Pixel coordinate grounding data
%%
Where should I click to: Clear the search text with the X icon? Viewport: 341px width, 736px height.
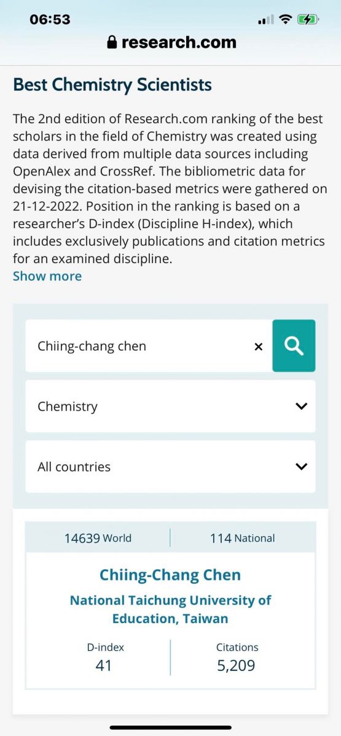258,347
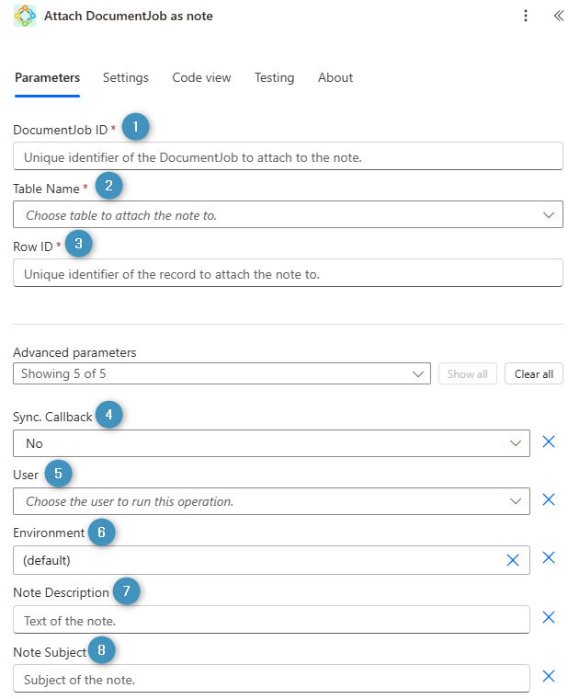
Task: Open the Sync. Callback dropdown
Action: (x=516, y=443)
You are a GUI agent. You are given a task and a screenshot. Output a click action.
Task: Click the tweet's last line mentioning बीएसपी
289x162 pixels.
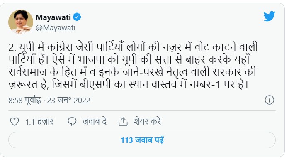pyautogui.click(x=128, y=85)

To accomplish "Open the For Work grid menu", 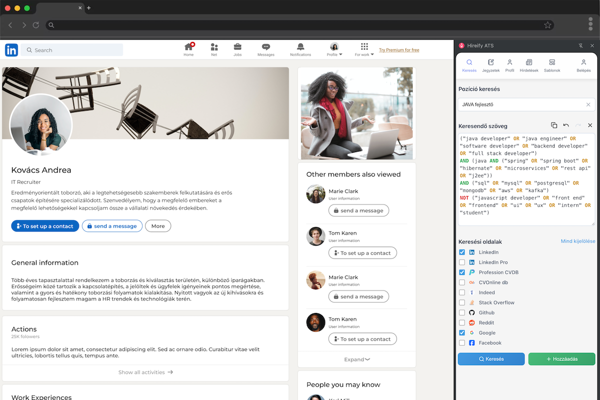I will 364,49.
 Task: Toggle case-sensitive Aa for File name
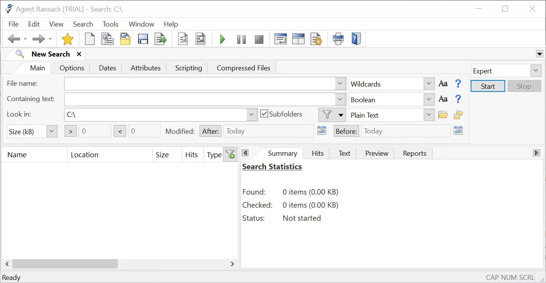point(443,83)
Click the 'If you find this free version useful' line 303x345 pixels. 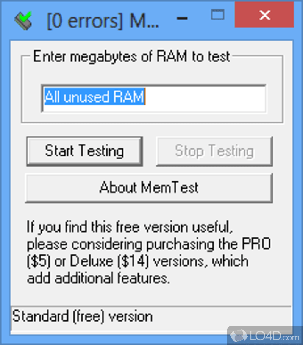click(x=130, y=227)
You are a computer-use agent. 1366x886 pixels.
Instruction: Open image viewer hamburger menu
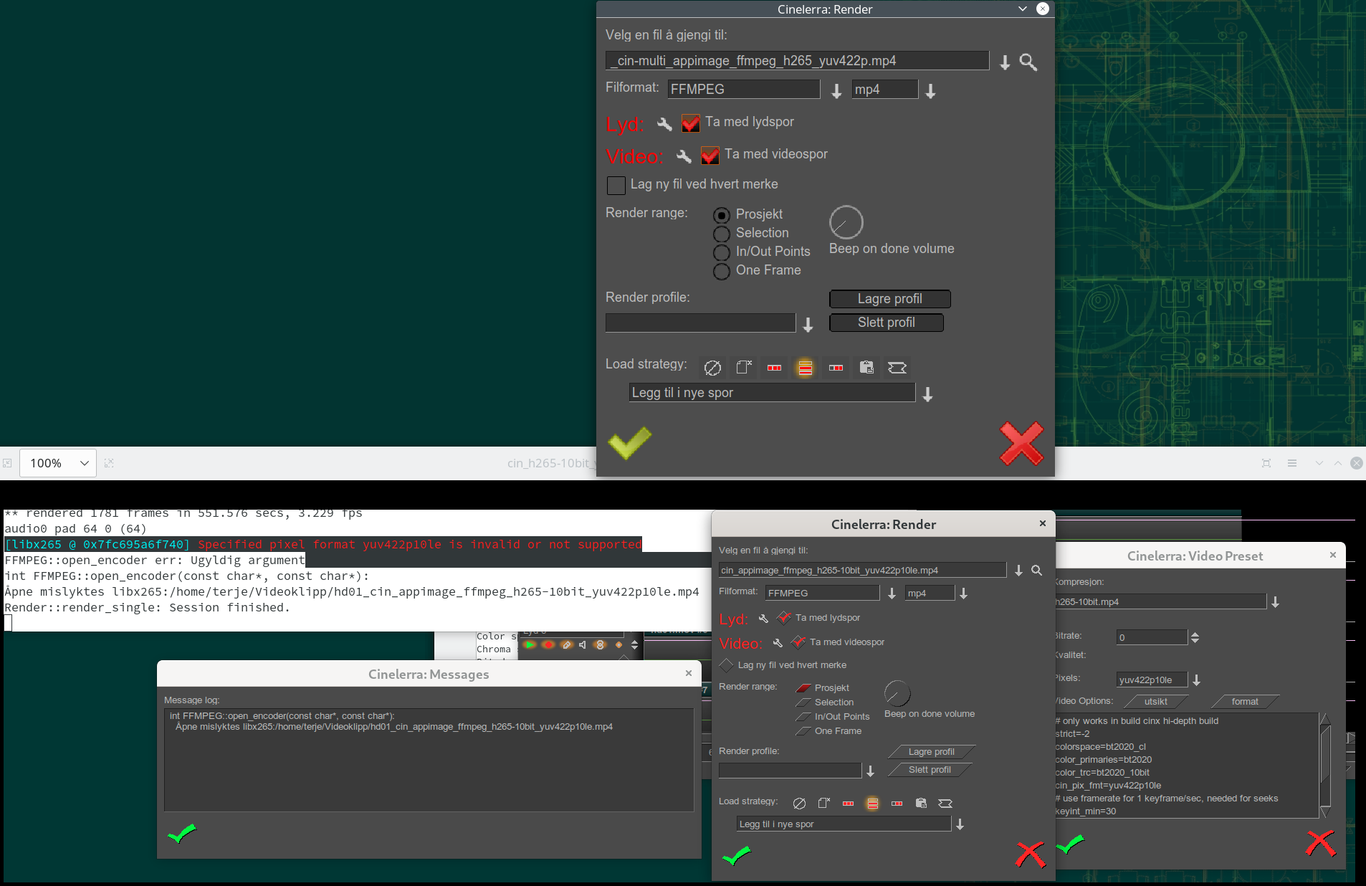point(1292,463)
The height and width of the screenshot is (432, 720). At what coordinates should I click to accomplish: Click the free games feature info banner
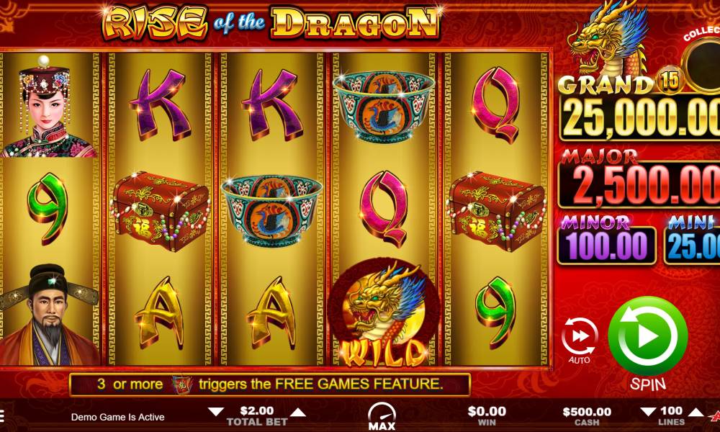[269, 384]
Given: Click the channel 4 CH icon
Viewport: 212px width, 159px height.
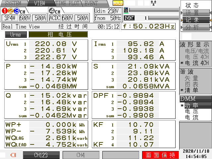Looking at the screenshot, I should point(54,11).
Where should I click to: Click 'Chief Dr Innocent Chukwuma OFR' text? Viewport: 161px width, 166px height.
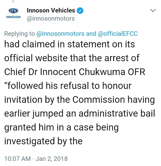(x=75, y=72)
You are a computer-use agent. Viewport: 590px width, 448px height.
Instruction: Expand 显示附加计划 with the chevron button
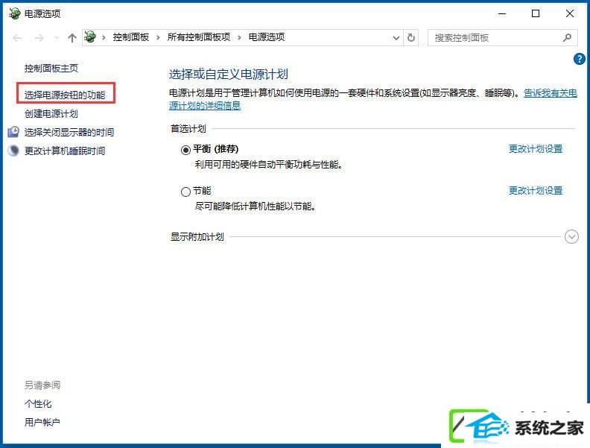click(x=571, y=237)

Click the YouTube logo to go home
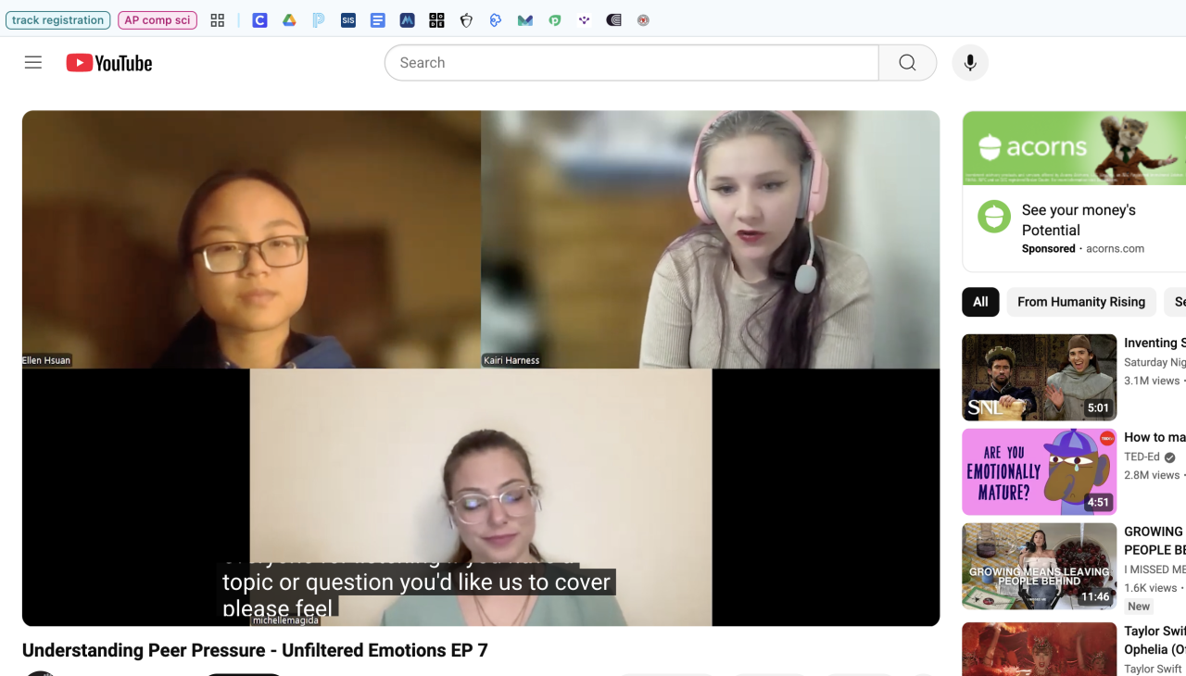(109, 63)
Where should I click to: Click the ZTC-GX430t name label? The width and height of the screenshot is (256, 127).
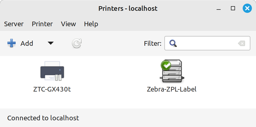click(x=52, y=89)
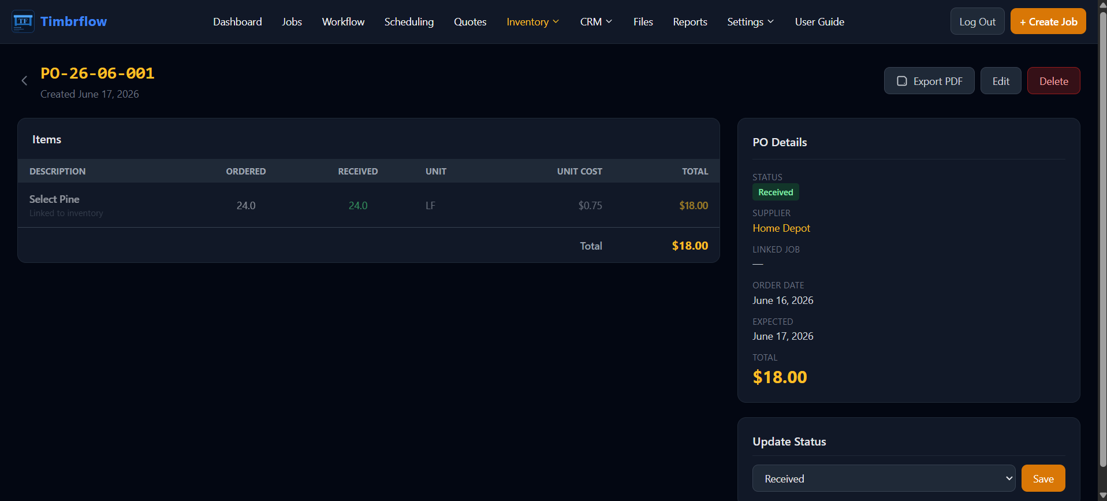Go to the Quotes section
The width and height of the screenshot is (1107, 501).
click(470, 22)
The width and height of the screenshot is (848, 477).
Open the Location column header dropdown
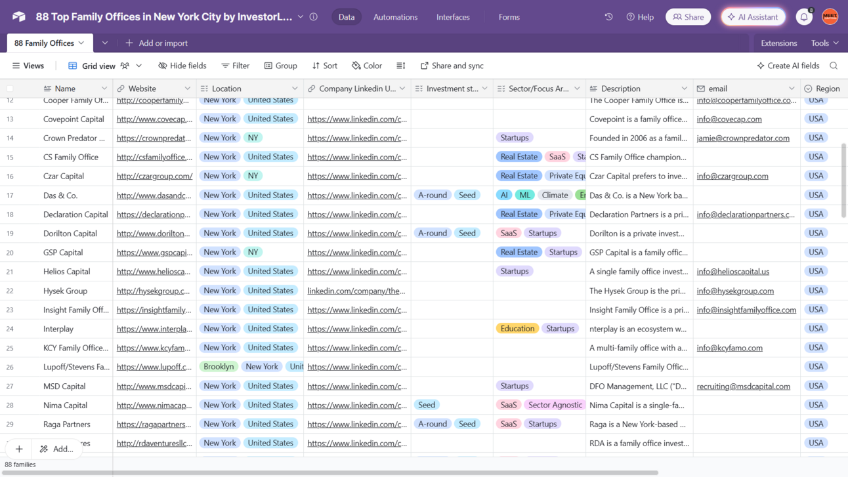pos(295,89)
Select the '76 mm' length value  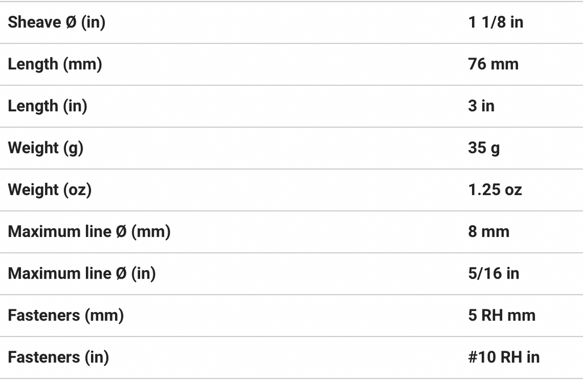coord(493,64)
%%
The expected result is every line above containing the string "computer".

You are a computer-use agent. 1366x886 pixels.
You are a computer-use agent. Viewport: 590px width, 448px height.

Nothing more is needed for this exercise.